Outside the happy path, things quickly get human-powered. The weird file, the twins who share a birthdate, the household ID sitting in a member ID field, all route to a human for review with no graceful failures and no error recovery. Each one becomes another maintenance request in a queue that competes with your actual product roadmap, so the platform falls further behind at exactly the rate new sources land on it. Oh, and who's watching for security patches? For that matter, do you even know what AI-selected components are in there to patch?
Compliance is not a vibe
You handle sensitive data, so you have to be compliant. You have access policies, secured storage, annual training, the whole HIPAA catalog. Or maybe you're just handling employee data, so you're "only" worried about all of the PII flowing across your servers.
Unfortunately, if you're vibe coding your data pipeline you don't know how many of those policies made it into the generated code. Your policy says every PHI access gets logged, but the generated script writes rows to a database and logs nothing, because nobody asked it to. Your policy says PHI stays in the secured store. The two-hour parser read and wrote wherever the prompt happened to point it, and it left copies along the way: intermediate files, debug output, temp tables that appear nowhere in your data-handling documentation. And did a developer paste real member data into the AI tool while they were iterating? How would you know?

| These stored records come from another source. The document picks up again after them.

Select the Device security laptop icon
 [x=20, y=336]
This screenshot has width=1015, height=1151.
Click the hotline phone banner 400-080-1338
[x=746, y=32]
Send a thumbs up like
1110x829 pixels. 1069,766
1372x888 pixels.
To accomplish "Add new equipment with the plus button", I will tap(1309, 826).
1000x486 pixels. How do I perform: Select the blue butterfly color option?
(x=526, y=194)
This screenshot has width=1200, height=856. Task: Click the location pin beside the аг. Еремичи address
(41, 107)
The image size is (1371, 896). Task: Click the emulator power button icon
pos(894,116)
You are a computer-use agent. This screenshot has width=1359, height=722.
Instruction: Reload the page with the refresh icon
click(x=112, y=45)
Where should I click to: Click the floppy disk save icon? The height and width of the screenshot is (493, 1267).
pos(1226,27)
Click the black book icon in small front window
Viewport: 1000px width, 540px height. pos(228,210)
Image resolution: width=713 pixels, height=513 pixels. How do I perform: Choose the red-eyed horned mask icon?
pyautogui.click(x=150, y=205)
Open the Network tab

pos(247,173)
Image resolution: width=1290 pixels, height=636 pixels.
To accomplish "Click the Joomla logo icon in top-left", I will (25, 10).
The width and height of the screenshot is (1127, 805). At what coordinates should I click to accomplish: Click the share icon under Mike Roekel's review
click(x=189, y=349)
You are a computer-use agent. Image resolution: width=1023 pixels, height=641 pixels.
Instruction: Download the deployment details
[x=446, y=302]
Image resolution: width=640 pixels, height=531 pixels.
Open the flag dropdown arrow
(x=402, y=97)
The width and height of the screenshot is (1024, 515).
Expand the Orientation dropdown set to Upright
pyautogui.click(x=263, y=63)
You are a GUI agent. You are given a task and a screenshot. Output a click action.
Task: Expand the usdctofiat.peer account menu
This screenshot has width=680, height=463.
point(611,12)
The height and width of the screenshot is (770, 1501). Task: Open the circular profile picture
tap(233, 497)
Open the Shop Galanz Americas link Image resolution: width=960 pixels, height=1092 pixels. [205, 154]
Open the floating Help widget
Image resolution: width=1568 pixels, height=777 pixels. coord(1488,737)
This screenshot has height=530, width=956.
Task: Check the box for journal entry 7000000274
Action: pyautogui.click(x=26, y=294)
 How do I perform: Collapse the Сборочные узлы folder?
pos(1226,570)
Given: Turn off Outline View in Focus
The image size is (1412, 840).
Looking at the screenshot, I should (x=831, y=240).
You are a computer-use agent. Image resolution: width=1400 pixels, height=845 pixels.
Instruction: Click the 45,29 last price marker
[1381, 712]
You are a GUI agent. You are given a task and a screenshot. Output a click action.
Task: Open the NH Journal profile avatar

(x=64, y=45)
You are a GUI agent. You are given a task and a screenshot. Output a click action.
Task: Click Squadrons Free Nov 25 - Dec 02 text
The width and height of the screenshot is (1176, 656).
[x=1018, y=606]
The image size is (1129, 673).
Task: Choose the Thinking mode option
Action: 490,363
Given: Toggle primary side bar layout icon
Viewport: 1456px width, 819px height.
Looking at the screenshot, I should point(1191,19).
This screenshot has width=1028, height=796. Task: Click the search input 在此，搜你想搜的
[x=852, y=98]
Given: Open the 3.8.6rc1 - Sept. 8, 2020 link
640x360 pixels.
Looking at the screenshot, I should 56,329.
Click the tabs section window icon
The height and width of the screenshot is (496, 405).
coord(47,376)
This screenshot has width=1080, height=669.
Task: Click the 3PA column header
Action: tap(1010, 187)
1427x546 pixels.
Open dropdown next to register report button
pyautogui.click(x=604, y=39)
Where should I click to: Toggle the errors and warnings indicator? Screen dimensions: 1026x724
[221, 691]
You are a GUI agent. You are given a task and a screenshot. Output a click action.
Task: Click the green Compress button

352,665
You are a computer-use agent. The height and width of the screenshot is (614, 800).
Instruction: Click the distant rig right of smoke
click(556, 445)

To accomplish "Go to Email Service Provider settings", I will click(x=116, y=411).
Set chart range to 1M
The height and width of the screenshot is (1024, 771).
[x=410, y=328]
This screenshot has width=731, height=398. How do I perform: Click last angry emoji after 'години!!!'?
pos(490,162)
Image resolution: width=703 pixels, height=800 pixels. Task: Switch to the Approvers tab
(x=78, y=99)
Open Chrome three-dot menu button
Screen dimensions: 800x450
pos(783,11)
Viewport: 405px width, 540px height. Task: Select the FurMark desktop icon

AI collapsed the build cost, but the ownership cost didn't move an inch.
Then there's the code itself. AI allows you to produce code at a prodigious pace, often faster than humans can review it. Maybe you're running CodeRabbit, or you use Codex to review Claude's output, but how does that align with your secure coding policies? Whatever security flaws the generator produced are still in there until something in your process explicitly searches for them.
You'll feel all of this the day a big prospect sends over their security questionnaire: 100+ questions, every answer auditable and any one of them a landmine that could blow up a new deal. Those answers are only as true as the code, which you can't see anymore. The time you saved with vibe coding is lost to risk mitigation and talking your way around the right answers.
In other words, AI collapsed the build cost, but the ownership cost didn't move an inch.